The second principle is where the parents and the school should give the young people as much guidance as possible, provide them with information, facilitate some experience of the potential professions and talk to them about the ways into those professions. Often a visit to a university to attend a lecture or two in the subject of interest or a work experience in the relevant profession would help here.

Schools will also provide the following help:

PSHE lessons. PSHE (Personal, Social and Health Education) is the national curriculum subject offered at most UK schools. It aims to develop skills and attributes such as resilience, self-esteem, risk-management, teamworking and critical thinking in the context of learning.

It is grouped into three core themes:

Speak with your child about these lessons and what they have learnt.

Morrisby aptitude test or a similar test will be offered to the pupils at the age of 14-15 in most schools. This test includes questions about the pupil’s interests and hobbies, as well as testing them on some basic maths and language abilities. The result will come with the range of suitable career suggestions and an opportunity to explore and build your individual career path.

Morrisby career advisers are available to help make the choices and half-hour Skype interview with one of the advisers is available as a follow up.

Most schools in the UK have a careers guidance programmes and relevant staff in place.

I was recently talking with the Principal of one of the leading private schools for girls about their careers advice. I was rather impressed that the school has several dedicated specialists in that department, including an in-house specialist in US universities with an office pupils can come to any time.

Many UK schools offer excellent support for not just the UK but also the US university applications. In this particular school I visited, the dedicated careers department and a US university specialist have helped 26 out of just under a 100 Upper Sixths girls to get places at Oxford, Cambridge and Ivy League universities, such as Columbia, Harvard and Pennsylvania last year.

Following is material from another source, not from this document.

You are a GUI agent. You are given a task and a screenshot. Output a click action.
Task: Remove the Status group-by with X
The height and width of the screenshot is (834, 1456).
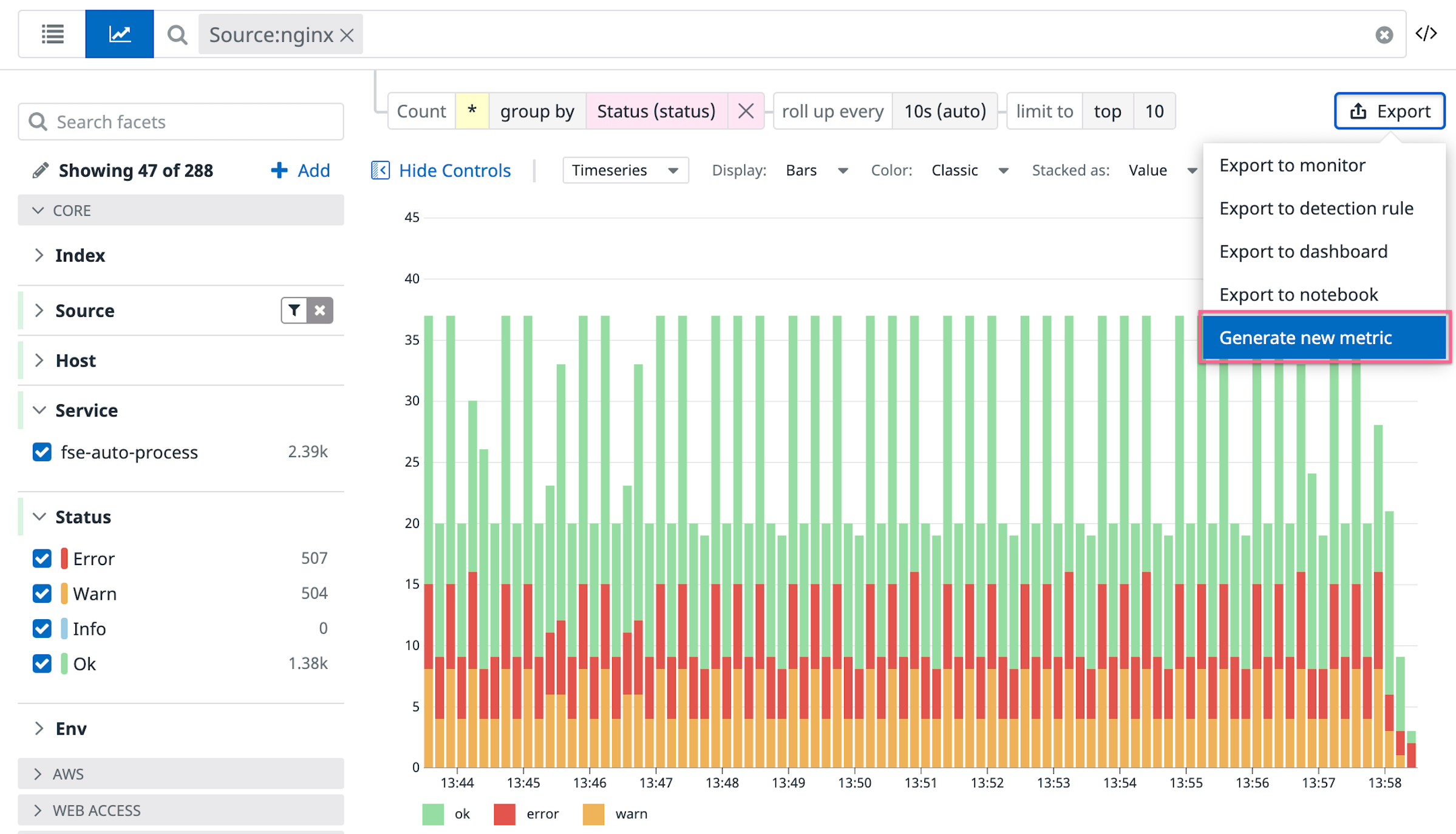coord(746,111)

Subjects included Computer Science, Fine Art, Comparative Literature, Engineering, Music and Psychology.

Destinations of other girls also included universities in the Netherlands, Hong Kong, Canada and Australia.

It is very common for the school leavers in the UK to take a gap year to experience the real world of work environment before embarking onto more academia at university.

Gap year experience could help the young person define the kind of work they would like to do in the future, or, in some cases, eliminate the kind of work they definitely don’t like to do. I have heard from a number of parents about how beneficial working as a waiter during the gap year was for their children. It gave the young people the drive to do well in their university courses in order to never again work as waiters.

Some interesting examples of the gap year experiences included penguin conservation work in Cape Town and Robben Island, volunteering at an orphanage in Nepal and archaeological work in Romania.

The school I visited this week hosts a careers fair every year, where a number of universities, careers organizations and professionals give talks, discuss advantages and disadvantages of various professions and where pupils get inspired by people who achieved the best in their jobs, such as the talk last year from Clair Marx, who attended the school in 1968-1972 and became the first female president of the Royal College of Surgeons.

The school also provides expert guidance in MDV (Medics, Dentists and Vets), organising a wide variety of talks on topics such as healthcare, studying medicine abroad, paediatrics, cardiology and ophthalmology.

The world is becoming smaller and smaller place with wider and wider choices available to young people. New generation of current schoolchildren is well used to attending school as far as 3-9 hours of flight time away from home, their university is likely to be similarly far away, and they will be going into the job that probably has not been invented yet. Careful planning and good advice is invaluable here to avoid disappointment.